▸ What you will do
(1) Retype the blog post from "Simchas Torah in the Shteeble: Marvelous" to "is described here)", keeping every word and mark the same.
(2) According to the blog post, what two places to pray are in the writer's neighborhood?
(3) Carry on writing the blog post about prayer houses from its last sentence.

Of course, I think the BP is lying. He does that. If he deigns to send a photo I will post it.

*Dasan and Aviram were co-conspiritors in Korah's rebellion against Moshe, who are often cited by Scripture and Midrash as Moshe's chief critics.

Wednesday, October 13, 2004

And now for my 100th post, (but who besides GoldaLeah has actually read them all?)

That's right true believers and loyal friends, with this entry, baynonim has posted 100 times. After all this blogging about my local prayer houses, I can't think of a better way to celebrate than this. It is a description of a shul that I think I would really like.

Thanks Cara.
Simchas Torah in the Shteeble: Marvelous Mixing

Regular readers will remember (all together now) that my neighborhood has two places to pray, a shteeble and a shul. The shteeble is a less divided than the shul, but though the shteeble has far fewer factions, the gaps between the different groups are wider, and most obvious on Simchas Torah. (Simchas Torah in the Shul is described here)

▸ Provided data
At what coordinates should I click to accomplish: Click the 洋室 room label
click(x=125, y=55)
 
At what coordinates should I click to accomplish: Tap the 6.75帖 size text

▸ Expected outputs
(1)
Simchas Torah in the Shteeble: Marvelous Mixing

Regular readers will remember (all together now) that my neighborhood has two places to pray, a shteeble and a shul. The shteeble is a less divided than the shul, but though the shteeble has far fewer factions, the gaps between the different groups are wider, and most obvious on Simchas Torah. (Simchas Torah in the Shul is described here)

(2) A shteeble and a shul.

(3)
The Rabbi owns the shteeble, so during the year the liturgy follows his custom, without exceptions. Differences among the congregants, which exist, are kept invisible and largely ignored. We say yotzros, mumble the haftarah, daven sefard, and of course, the Young Israel tunes, (1) , are not sung, even though only the hard-core hasidim (all 9 or 10 of them) seem to want it this way. The rest of us are, to varying degrees, unsatsified: Most of us don't say yotzros, many of us daven ashkenaz, and a few of us wouldn't mind a little bit more singing. Others wish the davening was more structured, and still others wish it were looser and even less formal. Still, we all hold our nose, so to speak, for the sake of whatever else the shteeble offers us.

On Simchas Torah, everyone gets their chance, and the differences kept undercover throughout the year, become obvious and visible. It's really quite amazing. For example:

* During shachris, the Young Israel ex-pats interrupt the Chazan to lustily sing their songs, and no one minds. (If they tried that during the year, they'd be expelled, probably)

* The Rabbi has a ridiculously long prayer that he says before hakafot, a prayer even the other hard- core Hasidim don't recognize, and no one groans, no one minds. (During the year, most of us leave the sanctuary during yotzros, another ridiculously long prayer said by almost no one on certain holidays.)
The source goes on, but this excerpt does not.